TABLE MISSING (see attached below)


The Drafting Process

It is important to consider that developing an understanding of the principles of IWRM and their application and implementation must be a two way process. The preparation team must have a good understanding of what is possible in the national context as well as the needs and interests of water management professionals and other stakeholders. At the same time, it is necessary to educate the same people in the principles, practices and implementation requirements of IWRM. IWRM is a relatively new concept, especially to those not directly involved in water management. In Kazakhstan, the two way process was accomplished through a very broad programme of working papers and other documents as well as a variety of forums and workshops, as described below.


Working Papers
Two Working Papers on each of the three project components were written and disseminated in July and December 2004. The purpose of the Working Papers was to describe the current situation in water management, to define IWRM and other terms to develop a common understanding and to identify main issues for discussion.


RBO and CWR Workshops
A series of workshops was set up to facilitate a dialogue between the preparation team and senior staff of the RBOs and the CWR. The objectives were to determine priorities for the IWRM Plan and how these may be implemented. The workshops also acted as training sessions on IWRM as RBO and CWR staff were not conversant with many aspects and had not yet given consideration to what IWRM implementation would mean in Kazakhstan and in their respective river basins.
River Basin IWRM Plans are being prepared under the project following the completion of the National Plan. River Basin IWRM Plans are beyond what the Johannesburg Declaration called for, but the situation in Kazakhstan presents an opportunity to strengthen the existing river basin approach to management. The RBOs need significant capacity building and improved funding from central government and the River Basin Plans identify and specify these needs, provide a basis for budget application and facilitate a process of monitoring their growth and development. RBO Workshops began early in the project (the first in September 2004) to train staff in aspects of IWRM looking toward preparation of the River Basin IWRM Plans.


Stakeholder Forums
Several Stakeholder Forums were held over the first year of the project. The participants were invited from a very broad spectrum of specialists on water, health, environment and other areas, from government, academia, NGOs and other organisations.
The original objective had been to identify priority issues and to obtain ideas on how integration may be developed between the various organisations. However, it became apparent in the first forum that very few people knew what IWRM is. Many had heard of it and even used the term quite freely but did not actually understand its concept. Some dismissed it as a ‘western concept’ that has no applicability to Kazakhstan. Others were concerned that the introduction of IWRM and the integration that is its main point would weaken their organisations by removing of reducing their functions and budget allocations. The first forum was therefore very difficult as the assumption of a general understanding was incorrect and there was little support for IWRM outside of those organisations directly involved in water resources management. Subsequent forums included presentations to educate participants and to reduce their concerns.

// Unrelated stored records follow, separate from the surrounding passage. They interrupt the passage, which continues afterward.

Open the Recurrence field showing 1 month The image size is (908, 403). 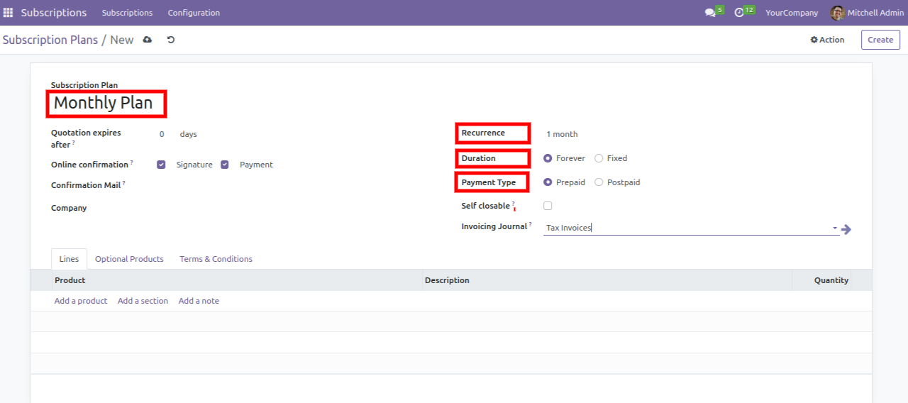click(x=562, y=134)
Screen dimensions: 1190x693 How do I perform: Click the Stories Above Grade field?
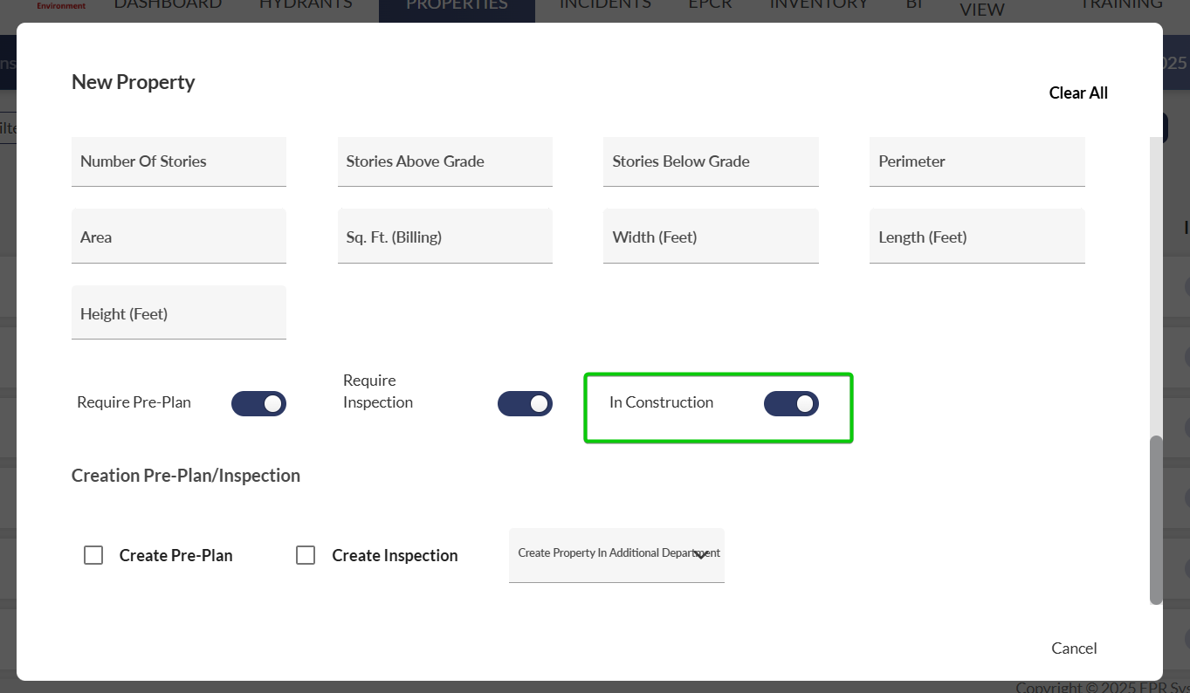tap(445, 161)
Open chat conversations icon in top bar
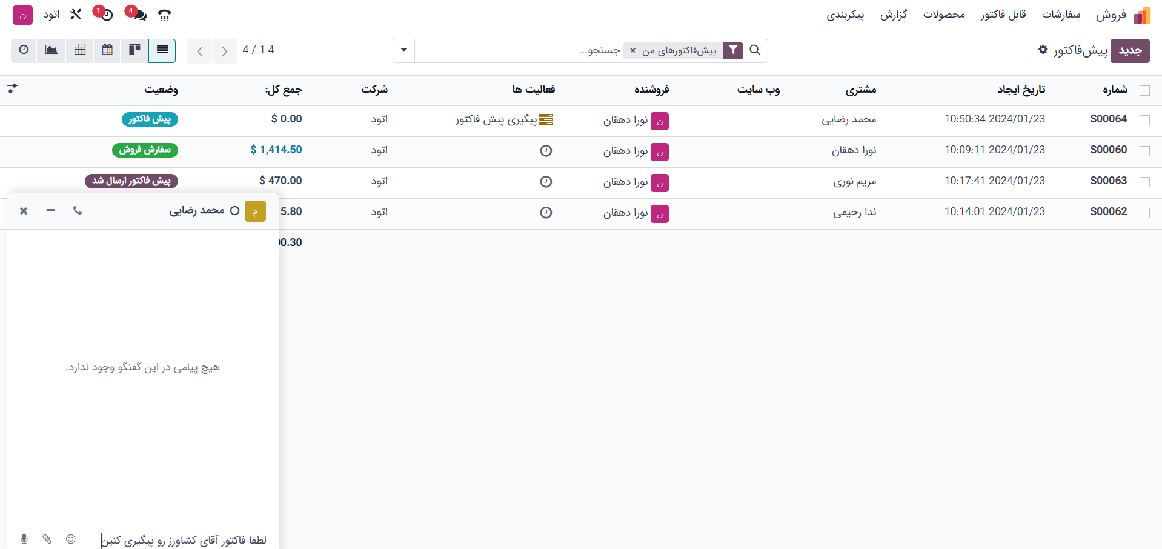The image size is (1162, 549). point(139,15)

The Preparation of a Concept Note for the IWRM Plan
The preparation of the draft National IWRM and WE Plan must have solid involvement from stakeholders, identifying key issues, selecting priority areas for improvement and determining the time line for implementation. In the original project schedule, the draft National Plan was to be completed by March 2005. However, real understanding of IWRM remained limited and it was decided to postpone the draft and instead prepare a Concept Note. This was to identify and prioritise the key elements of the Plan and offer a time schedule for its implementation and, especially, to serve as the basis for further discussions in preparing the draft Plan.
The Concept Note proved to be a valuable document and is recommended for any National Plan prepared in the future. It was widely read and many comments and suggestions were returned. It can be seen as a “draft of the draft” of the IWRM Plan. Where knowledge of IWRM is limited, which would be the case in most countries preparing a National Plan, it is difficult for stakeholders to contribute effectively without a tangible idea on which to build their own ideas. The Concept Note assists this process.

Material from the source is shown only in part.